Zu Deinem Problem: von der Qualität her kann ich die Ghost nur empfehlen, für Straße, etwas Waldweg und mal über ein Bisschen Schotter/ Wiese reicht das aus, lass Dich nicht verwirren. Mit meinem Modell fahre ich selbst Trails etc., das geht alles, ist nur nicht so komfortabel wie mit besserer Ausstattung. Klar, eine bessere Gabel wäre nett, die Bremsen sind nicht für halsbrecherisches Bergabfahren geeignet und die Schaltung ist im Vergleich zu besseren Modellen schwammiger und "langsam", aber für Deine Zwecke reicht das alles aus.

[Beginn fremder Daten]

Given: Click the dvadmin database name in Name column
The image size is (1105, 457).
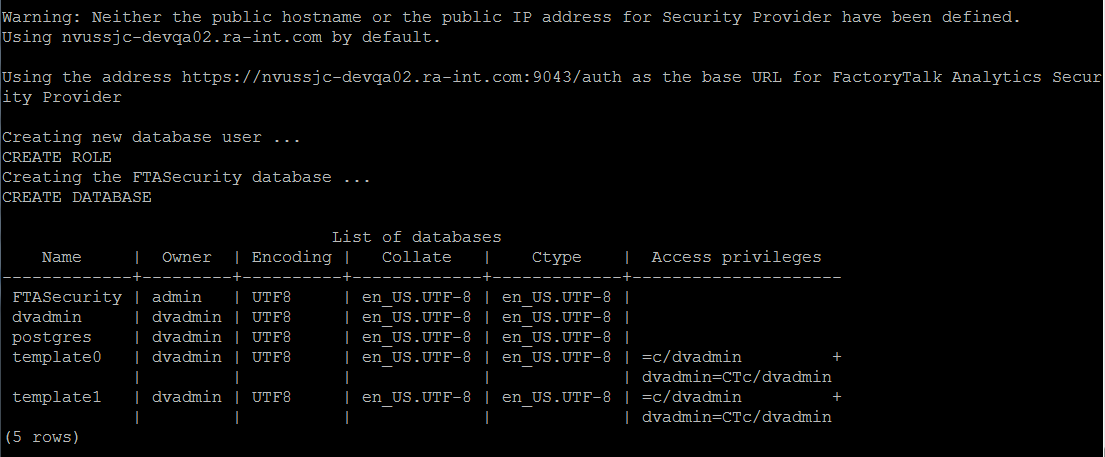Looking at the screenshot, I should [x=47, y=317].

Ghost hat gute Rahmen und ist allgemein qualitativ hochwertig. Da wird nichts unter Dir zusammen brechen, das Rad wird wie geschmiert laufen. Falls es Dir Spaß machen sollte durch den Wald zu brettern, kannst Du ja immer noch Teile aufrüsten oder im nächsten Jahr etwas besseres anschaffen. Die aktuellen Modelle erzielen im Folgejahr gebraucht noch ganz passable Preise.

In jedem Fall würde ich jedoch empfehlen Reifen für den Wald mit etwas mehr Grip/ Stollen aufzurüsten (das entscheidet oft viel mehr über Sturz oder nicht als der Rest der Ausstattung) und Dir Technikvideos/ Threats anzuschauen und zu üben. Wer sicher mit einem günstigen Hardtail fährt, fährt auch sicher mit einem besseren Rad.
Achja und die Wartung nicht vergessen. Immer schön säubern und schmieren. ;-)

Liebe Grüße


----------



## Monkey73 (28. Juli 2013)

Hallo Tsukiko,

ich finde besonders GHOST hat eine tolle Palette an Miss Modelle ab einem Preis von 449,-. Meine Freundin fährt ein Miss 1800 und ist happy. Reicht völlig auch für Wald- und Forstwege.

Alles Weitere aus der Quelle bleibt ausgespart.